§ **SUPPLIED DATA**
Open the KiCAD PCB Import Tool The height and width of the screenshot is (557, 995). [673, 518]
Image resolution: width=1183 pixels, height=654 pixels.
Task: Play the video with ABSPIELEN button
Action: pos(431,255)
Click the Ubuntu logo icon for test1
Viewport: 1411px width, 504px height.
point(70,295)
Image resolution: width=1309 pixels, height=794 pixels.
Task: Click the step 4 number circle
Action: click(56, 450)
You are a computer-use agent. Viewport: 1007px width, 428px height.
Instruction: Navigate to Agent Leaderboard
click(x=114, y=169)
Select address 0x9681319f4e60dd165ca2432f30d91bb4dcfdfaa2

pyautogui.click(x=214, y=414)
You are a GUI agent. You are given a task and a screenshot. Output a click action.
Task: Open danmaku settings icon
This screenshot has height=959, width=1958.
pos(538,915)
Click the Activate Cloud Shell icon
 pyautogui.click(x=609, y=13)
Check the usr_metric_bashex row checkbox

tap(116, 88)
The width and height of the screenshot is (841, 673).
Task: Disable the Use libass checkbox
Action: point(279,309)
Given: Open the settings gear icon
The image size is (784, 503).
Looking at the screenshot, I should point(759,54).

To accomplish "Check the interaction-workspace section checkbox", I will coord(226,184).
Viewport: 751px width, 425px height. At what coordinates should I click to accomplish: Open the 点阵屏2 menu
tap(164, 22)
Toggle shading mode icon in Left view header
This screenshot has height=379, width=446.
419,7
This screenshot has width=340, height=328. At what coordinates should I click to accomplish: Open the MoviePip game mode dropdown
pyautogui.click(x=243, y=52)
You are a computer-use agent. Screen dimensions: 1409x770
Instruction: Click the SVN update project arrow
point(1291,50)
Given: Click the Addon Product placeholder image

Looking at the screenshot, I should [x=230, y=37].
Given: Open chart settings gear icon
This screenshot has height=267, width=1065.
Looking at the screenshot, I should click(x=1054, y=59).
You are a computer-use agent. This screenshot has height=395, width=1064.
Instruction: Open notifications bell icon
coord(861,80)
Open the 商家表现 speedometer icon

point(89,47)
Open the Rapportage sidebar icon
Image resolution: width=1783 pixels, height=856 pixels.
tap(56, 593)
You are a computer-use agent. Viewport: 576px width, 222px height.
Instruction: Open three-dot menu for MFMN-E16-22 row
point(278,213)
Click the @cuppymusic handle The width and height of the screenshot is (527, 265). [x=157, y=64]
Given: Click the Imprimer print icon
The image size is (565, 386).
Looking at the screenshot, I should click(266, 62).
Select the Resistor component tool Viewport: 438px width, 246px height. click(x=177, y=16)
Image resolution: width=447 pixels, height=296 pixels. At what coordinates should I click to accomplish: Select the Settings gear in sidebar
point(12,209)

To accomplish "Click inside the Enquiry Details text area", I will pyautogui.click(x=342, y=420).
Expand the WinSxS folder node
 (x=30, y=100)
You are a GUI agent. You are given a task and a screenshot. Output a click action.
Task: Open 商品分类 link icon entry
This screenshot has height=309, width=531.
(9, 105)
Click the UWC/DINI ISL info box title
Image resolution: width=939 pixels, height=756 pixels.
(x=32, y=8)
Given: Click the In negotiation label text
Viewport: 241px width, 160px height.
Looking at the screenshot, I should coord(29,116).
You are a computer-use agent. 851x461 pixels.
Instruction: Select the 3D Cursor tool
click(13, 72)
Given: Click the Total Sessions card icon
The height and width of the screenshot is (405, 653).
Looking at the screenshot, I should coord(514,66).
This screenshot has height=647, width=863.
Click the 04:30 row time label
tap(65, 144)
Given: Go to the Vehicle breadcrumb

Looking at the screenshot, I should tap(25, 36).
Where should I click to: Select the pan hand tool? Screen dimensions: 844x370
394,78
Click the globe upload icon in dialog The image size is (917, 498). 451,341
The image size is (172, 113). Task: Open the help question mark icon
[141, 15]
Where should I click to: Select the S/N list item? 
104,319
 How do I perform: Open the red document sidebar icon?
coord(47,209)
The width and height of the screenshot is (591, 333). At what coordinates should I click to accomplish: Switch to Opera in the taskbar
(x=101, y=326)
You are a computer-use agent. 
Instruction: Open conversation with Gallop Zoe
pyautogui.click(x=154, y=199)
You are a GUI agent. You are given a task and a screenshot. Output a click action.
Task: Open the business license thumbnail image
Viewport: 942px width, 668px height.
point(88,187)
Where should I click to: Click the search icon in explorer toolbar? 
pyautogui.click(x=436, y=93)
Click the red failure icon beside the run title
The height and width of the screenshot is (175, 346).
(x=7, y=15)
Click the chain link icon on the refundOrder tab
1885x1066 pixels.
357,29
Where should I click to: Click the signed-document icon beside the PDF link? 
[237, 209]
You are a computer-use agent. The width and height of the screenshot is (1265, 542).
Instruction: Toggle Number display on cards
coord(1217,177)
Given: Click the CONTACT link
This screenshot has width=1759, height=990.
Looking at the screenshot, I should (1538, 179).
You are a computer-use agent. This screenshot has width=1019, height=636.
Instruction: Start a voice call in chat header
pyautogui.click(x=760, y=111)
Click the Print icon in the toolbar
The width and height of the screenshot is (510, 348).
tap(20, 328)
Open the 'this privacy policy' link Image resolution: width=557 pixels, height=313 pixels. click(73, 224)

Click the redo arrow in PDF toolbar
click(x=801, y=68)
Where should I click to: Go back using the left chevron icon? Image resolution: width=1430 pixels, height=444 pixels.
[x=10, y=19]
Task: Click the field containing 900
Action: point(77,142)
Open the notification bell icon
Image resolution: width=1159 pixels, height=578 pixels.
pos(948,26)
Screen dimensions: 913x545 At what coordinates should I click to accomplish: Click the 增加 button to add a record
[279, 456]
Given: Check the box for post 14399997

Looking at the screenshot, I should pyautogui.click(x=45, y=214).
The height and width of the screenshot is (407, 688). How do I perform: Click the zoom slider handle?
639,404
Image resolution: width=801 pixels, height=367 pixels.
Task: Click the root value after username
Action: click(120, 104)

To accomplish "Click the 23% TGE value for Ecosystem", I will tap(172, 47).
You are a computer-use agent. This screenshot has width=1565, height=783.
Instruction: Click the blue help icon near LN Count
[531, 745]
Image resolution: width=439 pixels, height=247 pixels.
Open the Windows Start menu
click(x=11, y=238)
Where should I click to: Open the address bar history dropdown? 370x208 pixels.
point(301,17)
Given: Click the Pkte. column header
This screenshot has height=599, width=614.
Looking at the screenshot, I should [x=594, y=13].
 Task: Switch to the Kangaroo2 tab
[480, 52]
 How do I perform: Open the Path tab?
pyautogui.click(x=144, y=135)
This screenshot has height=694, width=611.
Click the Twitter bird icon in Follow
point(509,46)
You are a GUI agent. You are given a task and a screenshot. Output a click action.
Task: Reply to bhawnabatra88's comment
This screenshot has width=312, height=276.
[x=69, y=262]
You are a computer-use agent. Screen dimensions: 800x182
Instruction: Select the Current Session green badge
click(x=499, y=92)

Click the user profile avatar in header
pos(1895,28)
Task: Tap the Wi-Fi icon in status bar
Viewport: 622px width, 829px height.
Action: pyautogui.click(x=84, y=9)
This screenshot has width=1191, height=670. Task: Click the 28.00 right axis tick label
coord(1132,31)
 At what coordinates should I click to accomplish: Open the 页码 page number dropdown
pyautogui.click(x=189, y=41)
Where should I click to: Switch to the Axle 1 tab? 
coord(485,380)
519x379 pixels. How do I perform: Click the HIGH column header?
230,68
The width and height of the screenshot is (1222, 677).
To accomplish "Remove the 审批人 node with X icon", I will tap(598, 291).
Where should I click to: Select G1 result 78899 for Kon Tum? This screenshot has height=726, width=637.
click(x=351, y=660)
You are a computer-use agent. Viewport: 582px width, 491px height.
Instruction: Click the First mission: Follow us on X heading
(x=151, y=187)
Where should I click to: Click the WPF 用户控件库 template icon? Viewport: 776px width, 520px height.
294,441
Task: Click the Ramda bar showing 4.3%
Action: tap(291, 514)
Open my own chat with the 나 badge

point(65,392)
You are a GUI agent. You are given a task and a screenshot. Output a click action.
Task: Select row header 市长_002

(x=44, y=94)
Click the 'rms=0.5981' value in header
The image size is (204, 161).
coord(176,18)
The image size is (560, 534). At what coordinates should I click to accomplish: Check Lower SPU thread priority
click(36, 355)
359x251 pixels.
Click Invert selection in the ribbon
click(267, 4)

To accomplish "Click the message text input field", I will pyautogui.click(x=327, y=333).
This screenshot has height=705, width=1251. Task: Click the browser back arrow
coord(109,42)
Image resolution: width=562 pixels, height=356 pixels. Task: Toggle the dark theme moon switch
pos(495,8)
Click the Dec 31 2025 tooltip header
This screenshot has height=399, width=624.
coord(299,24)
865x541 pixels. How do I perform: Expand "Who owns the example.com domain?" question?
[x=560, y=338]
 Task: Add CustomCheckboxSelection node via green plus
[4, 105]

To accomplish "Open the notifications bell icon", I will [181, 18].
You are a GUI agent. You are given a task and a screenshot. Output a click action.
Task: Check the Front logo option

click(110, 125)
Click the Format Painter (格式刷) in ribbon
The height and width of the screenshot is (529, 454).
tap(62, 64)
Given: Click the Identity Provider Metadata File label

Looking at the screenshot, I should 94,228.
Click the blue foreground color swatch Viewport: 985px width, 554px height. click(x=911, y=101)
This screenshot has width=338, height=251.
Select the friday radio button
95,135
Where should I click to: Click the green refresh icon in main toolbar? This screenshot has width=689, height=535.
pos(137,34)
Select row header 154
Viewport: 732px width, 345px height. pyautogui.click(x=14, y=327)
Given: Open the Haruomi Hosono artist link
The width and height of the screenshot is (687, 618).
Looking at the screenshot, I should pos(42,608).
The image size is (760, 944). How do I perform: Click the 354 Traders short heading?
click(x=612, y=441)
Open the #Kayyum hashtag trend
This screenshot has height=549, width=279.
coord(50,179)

§ **EXERCISE**
Put the entries starting at the line containing "You are a computer-use agent. Screen dimensions: 1409x770" and ending at the line containing "point(12,209)" into a JSON list of strings, one string per line, with blank lines omitted.

§ **RESPONSE TO THIS EXERCISE**
[
  "You are a computer-use agent. Screen dimensions: 1409x770",
  "Instruction: Click the SVN update project arrow",
  "point(1291,50)",
  "Given: Click the Addon Product placeholder image",
  "Looking at the screenshot, I should [x=230, y=37].",
  "Given: Open chart settings gear icon",
  "This screenshot has height=267, width=1065.",
  "Looking at the screenshot, I should click(x=1054, y=59).",
  "You are a computer-use agent. This screenshot has height=395, width=1064.",
  "Instruction: Open notifications bell icon",
  "coord(861,80)",
  "Open the 商家表现 speedometer icon",
  "point(89,47)",
  "Open the Rapportage sidebar icon",
  "Image resolution: width=1783 pixels, height=856 pixels.",
  "tap(56, 593)",
  "You are a computer-use agent. Viewport: 576px width, 222px height.",
  "Instruction: Open three-dot menu for MFMN-E16-22 row",
  "point(278,213)",
  "Click the @cuppymusic handle The width and height of the screenshot is (527, 265). [x=157, y=64]",
  "Given: Click the Imprimer print icon",
  "The image size is (565, 386).",
  "Looking at the screenshot, I should click(266, 62).",
  "Select the Resistor component tool Viewport: 438px width, 246px height. click(x=177, y=16)",
  "Image resolution: width=447 pixels, height=296 pixels. At what coordinates should I click to accomplish: Select the Settings gear in sidebar",
  "point(12,209)"
]